Why using double and then cast to float?

Question

I'm trying to improve surf.cpp performances. From line 140, you can find this function:

inline float calcHaarPattern( const int* origin, const SurfHF* f, int n )
{
    double d = 0;
    for( int k = 0; k < n; k++ )
        d += (origin[f[k].p0] + origin[f[k].p3] - origin[f[k].p1] - origin[f[k].p2])*f[k].w;
    return (float)d;
}

Running an Intel Advisor Vectorization analysis, it shows that "1 Data type conversions present" which could be inefficient (especially in vectorization).

But my question is: looking at this function, why the authors would have created d as double and then cast it to float? If they wanted a decimal number, float would be ok. The only reason that comes to my mind is that since double is more precise than float, then it can represents smaller numbers, but the final value is big enough to be stored in a float, but I didn't run any test on d value.
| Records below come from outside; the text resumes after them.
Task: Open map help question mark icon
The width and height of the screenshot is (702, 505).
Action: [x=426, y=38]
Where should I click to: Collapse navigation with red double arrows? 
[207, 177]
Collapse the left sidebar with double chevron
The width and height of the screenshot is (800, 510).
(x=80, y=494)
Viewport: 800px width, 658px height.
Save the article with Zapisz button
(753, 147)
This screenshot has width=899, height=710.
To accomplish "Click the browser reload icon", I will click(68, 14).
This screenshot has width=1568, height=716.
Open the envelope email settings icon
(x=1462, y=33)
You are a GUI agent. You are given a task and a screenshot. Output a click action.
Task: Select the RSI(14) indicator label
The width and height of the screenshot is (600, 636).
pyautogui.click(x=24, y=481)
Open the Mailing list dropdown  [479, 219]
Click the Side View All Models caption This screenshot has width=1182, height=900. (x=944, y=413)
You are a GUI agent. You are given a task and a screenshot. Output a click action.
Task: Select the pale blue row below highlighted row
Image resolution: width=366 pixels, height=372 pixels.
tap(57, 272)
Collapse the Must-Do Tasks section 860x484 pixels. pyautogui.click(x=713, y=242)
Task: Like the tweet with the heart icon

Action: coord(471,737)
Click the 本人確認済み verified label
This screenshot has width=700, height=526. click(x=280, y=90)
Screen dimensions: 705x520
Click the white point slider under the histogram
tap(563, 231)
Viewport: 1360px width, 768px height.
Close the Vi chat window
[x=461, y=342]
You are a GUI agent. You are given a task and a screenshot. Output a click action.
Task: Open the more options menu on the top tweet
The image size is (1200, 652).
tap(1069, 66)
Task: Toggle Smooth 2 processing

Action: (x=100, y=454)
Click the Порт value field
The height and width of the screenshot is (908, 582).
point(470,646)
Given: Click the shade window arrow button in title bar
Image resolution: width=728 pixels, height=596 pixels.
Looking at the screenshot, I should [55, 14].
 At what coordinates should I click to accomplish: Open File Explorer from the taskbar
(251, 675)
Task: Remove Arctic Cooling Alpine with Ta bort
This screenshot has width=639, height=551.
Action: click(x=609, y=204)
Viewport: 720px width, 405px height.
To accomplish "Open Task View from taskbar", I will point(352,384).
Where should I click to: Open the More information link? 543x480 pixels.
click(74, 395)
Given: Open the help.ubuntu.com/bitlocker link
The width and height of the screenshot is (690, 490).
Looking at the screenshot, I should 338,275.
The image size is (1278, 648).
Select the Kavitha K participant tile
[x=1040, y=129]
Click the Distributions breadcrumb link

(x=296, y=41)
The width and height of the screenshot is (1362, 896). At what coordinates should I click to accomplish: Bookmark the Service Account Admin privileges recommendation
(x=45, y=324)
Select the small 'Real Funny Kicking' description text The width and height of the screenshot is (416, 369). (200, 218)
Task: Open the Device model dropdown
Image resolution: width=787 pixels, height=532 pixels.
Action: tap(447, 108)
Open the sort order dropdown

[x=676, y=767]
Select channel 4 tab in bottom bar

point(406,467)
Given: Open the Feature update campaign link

Any other possible reason?

@tobi303 ehm [nope](http://stackoverflow.com/questions/10108053/ranges-of-floating-point-datatype-in-c) — justHelloWorld, Feb 09 '17 at 19:38
@FrançoisAndrieux so what? :) You can sum two doubles and save the result in a float without any cast, right? — justHelloWorld, Feb 09 '17 at 19:39
You *would* have to preform a narrowing cast from`double` to `float`, even if it's implicit. Since your input is (presumably) `double` and your output is `float` there has to be a cast *somewhere*. — François Andrieux, Feb 09 '17 at 19:42
Practically `double` will handle a wider range of numbers, but look at the third column. That is the REAL limiting feature. The point at which the numbers become damaged and possibly unusable due to lack of precision hits you much, much faster with a `float` than with a `double`. You are unlikely to get to those larger/smaller numbers before precision has smacked you silly. All of the numbers used have to be in a similar range or performing arithmetic on them will be meaningless. — user4581301, Feb 09 '17 at 19:42
It appears, from looking at the source code, that `f[k].w` is also `float`. I can only assume that `double` was used because the increased precision was relevant. — François Andrieux, Feb 09 '17 at 19:45
Reasons: 1. Ninjas will kill the author's family if `float` is not used. 2. Legacy API. Caller expects a `float` for reasons that have been lost to time. 3. Output of the function will be stored as a `float` there isn't enough enough RAM to store `double`s. 4. Code's writer consumed far too much weed the night before and is tripping out, man. 5... Why bother? I can keep guessing for weeks. — user4581301, Feb 09 '17 at 19:51
If they wanted a decimal number they would not have used floating-point. Do you mean 'real number'? or something else that implies a fractional part? — user207421, Feb 15 '17 at 23:04

m. c. · Accepted Answer · 2017-02-09T19:57:09.540

8

Because the author want to have higher precision during calculation, then only round the final result. This is the same as preserving more significant digit during calculation.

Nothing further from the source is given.